= Autosplenectomy =

Loss of function of the spleen

An autosplenectomy (from 'auto-' self, '-splen-' spleen, '-ectomy' removal) is a negative outcome of disease and occurs when a disease damages the spleen to such an extent that it becomes shrunken and non-functional. The spleen is an important immunological organ that acts as a filter for red blood cells, triggers phagocytosis of invaders, and mounts an immunological response when necessary. Lack of a spleen, called asplenia, can occur by autosplenectomy or the surgical counterpart, splenectomy. Asplenia can increase susceptibility to infection. Autosplenectomy can occur in cases of sickle-cell disease where the misshapen cells block blood flow to the spleen, causing scarring and eventual atrophy of the organ. Autosplenectomy is a rare condition that is linked to certain diseases but is not a common occurrence. It is also seen in systemic lupus erythematosus (SLE).

==Consequences==

Absence of effective splenic function or absence of the whole spleen (asplenia) is associated with increased risks of overwhelming post-splenectomy infection, especially from polysaccharide encapsulated bacteria and organisms that invade erythrocytes. People without a spleen have a weakened immune system, although other immune organs compensate for the missing spleen. Vaccination against encapsulated bacteria and prophylactic antibiotics can be used to counteract lowered immunity in asplenic patients. Specifically, people without a spleen are recommended to be vaccinated against pneumonia, influenza, Haemophilus influenzae type b and meningococci.
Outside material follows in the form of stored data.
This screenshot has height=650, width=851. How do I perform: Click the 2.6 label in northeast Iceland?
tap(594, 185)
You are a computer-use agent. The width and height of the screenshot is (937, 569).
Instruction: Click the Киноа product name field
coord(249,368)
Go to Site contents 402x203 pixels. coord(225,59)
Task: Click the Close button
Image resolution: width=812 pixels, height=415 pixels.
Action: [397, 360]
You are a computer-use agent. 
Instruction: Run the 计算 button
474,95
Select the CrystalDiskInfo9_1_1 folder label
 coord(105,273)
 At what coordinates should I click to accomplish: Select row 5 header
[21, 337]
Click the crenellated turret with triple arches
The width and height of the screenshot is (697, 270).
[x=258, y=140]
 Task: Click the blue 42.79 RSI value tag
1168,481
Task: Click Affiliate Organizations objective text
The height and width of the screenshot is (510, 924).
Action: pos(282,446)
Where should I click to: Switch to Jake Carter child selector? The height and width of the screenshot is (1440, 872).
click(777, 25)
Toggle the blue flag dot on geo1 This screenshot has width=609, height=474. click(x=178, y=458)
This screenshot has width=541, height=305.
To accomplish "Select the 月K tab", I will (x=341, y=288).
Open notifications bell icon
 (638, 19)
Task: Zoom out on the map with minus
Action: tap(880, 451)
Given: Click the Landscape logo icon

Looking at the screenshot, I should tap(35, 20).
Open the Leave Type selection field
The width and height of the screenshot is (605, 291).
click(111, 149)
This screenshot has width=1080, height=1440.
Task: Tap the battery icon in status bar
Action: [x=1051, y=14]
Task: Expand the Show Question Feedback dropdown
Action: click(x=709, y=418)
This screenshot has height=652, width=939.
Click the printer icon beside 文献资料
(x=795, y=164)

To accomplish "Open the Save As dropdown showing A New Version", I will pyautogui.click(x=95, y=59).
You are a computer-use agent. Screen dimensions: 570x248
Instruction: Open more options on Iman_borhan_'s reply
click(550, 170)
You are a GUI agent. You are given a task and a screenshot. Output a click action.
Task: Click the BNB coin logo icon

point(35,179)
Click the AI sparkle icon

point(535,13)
=== Testing for autosplenectomy ===
One of the spleen's main tasks is to filter the blood and remove and recycle damaged or old red blood cells. Splenic function can be measured by filtering capabilities, as indicated by number of Howell-Jolly bodies or pitted erythrocytes in the blood. Both of these tests examine whether or not the spleen is functioning normally by testing splenic outputs.

==== Howell-Jolly bodies ====
Howell–Jolly bodies are found on red blood cells and contain chromatin remnants from basophilic cells. Under normal conditions, these nuclear remnants are removed from the blood by the spleen's filtering capabilities. Howell-Jolly bodies can be identified and quantified using a blood smear or by flow cytometry. A high number of Howell-Jolly bodies is indicative of splenic hypofunction and potentially autosplenectomy.

==== Pitted erythrocytes ====
Erythrocytes with membrane pits can be indicative of splenic dysfunction as a healthy spleen clears blood of pitted erythrocytes. Pitted erythrocytes can be counted using Normarsky optics. Humans with healthy spleens have less than two percent of their red blood cells contain pits. In comparison, a person with asplenia may have up to 50% of their red blood cells contain pits.

==Diseases that cause autosplenectomy==

===Sickle cell anemia===
The most frequent cause of autosplenectomy is sickle cell anemia which causes progressive splenic hypofunction over time. Increased deoxygenation causes sickling of red blood cells, which adhere to the spleen wall and splenic macrophages causing ischemia. This ischemia can result in splenic sequestration, where large amounts of blood pool in the spleen but do not flow within vasculature.

=== Pneumococcal sepsis ===
Pneumococcal sepsis, or whole-body infection caused by the Streptococcus pneumoniae bacteria, has been reported to cause autosplenectomy but is a very rare and poorly understood complication of the infection.